Docker container for a 3-node hadoop-yarn cluster (not for production).
The present deployment supports 5 services:
- hdfs
- spark
- zookeeper
- drill
- hbase
3 Linux nodes with docker engine installed in each one of them.
Resource requirements depend on the use case. I am using 4gb ram and 40gb storage on each node for testing purposes.
If the nodes do not share the same subnet, install openssh-server in every node and use it to produce public keys and provide the relevant authorizations to each node.
Choose one of the nodes to be the leader of the docker swarm.
Enter the leader node and type docker swarm init
.
The output of the above command generates the command that you should run in the remaining 2 nodes.

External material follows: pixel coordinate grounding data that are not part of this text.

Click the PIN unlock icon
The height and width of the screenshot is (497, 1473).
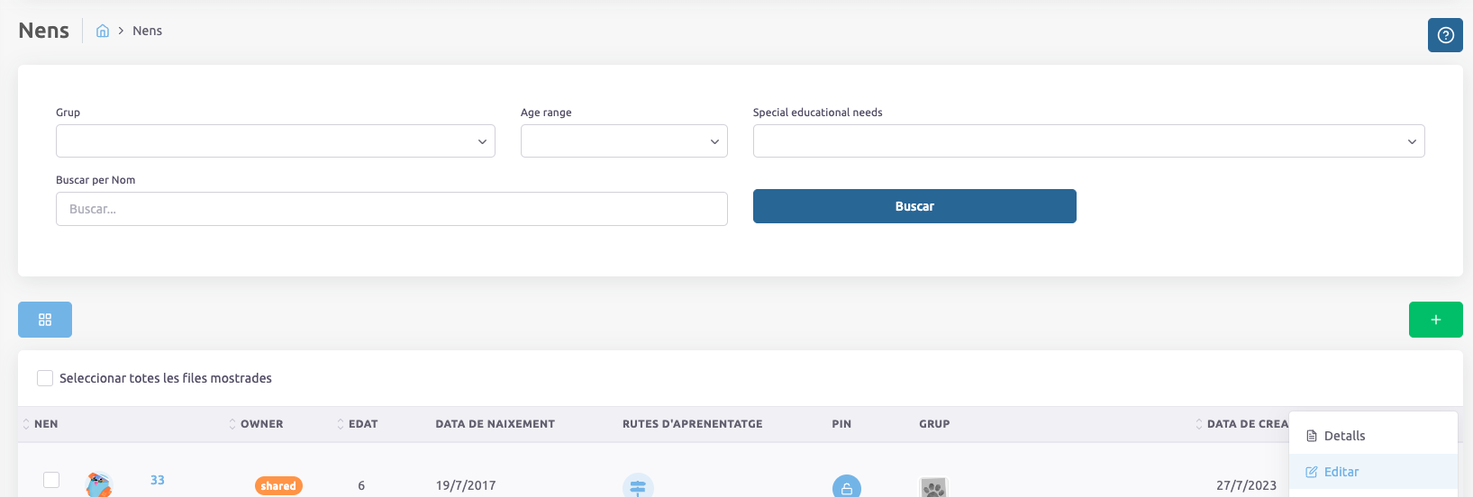point(846,487)
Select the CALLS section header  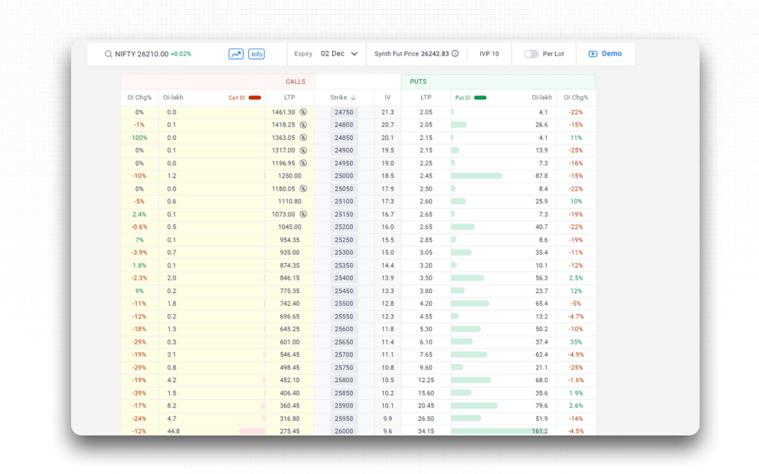point(295,81)
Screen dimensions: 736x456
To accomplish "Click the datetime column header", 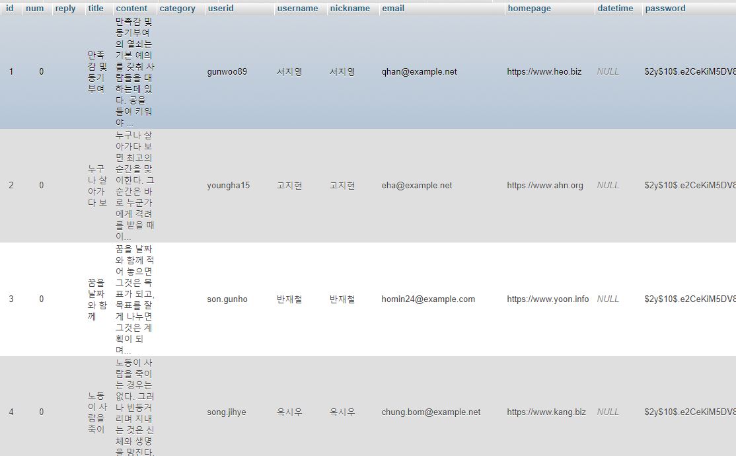I will click(x=615, y=9).
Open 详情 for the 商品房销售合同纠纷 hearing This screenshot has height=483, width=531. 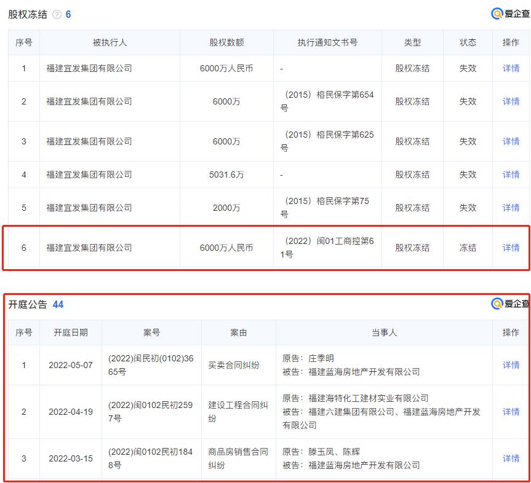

Copy the command and paste it in each one of the 2 remaining nodes, so that the nodes join the swarm.
If necessary, check the instructions here: https://docs.docker.com/engine/reference/commandline/swarm_init/.
Load the repository's files and folders in each one of the nodes.
Create an overlay network.
Run . overlay.sh
in the leader node.
Assign an id and a name in every node.
Run . node_id.sh 1
in master node, . node_id.sh 2
in worker-1 node and . node_id.sh 3
in worker-2 node.
Run . node_name.sh master
in master node, . node_name.sh worker-1
in worker-1 node and . node_name.sh worker-2
in worker-2 node.
Pull the image from my docker hub (https://hub.docker.com/repositories/bsamot10).
Run . pull.sh
in every node.
Start the containers.
Run . run.sh
in every node.
Start services in every node.
Run . spark-start-services.sh
in master node, to start hdfs and spark services in evey node.
Run . zookeeper-start-services.sh
in every node, to start zookeeper, drill and hbase services in every node.
Enter the containers to verify that the services are running.
Run . shell.sh
in every node.
Run jps
inside the containers.
If everything has gone well, the jps
command should print all services.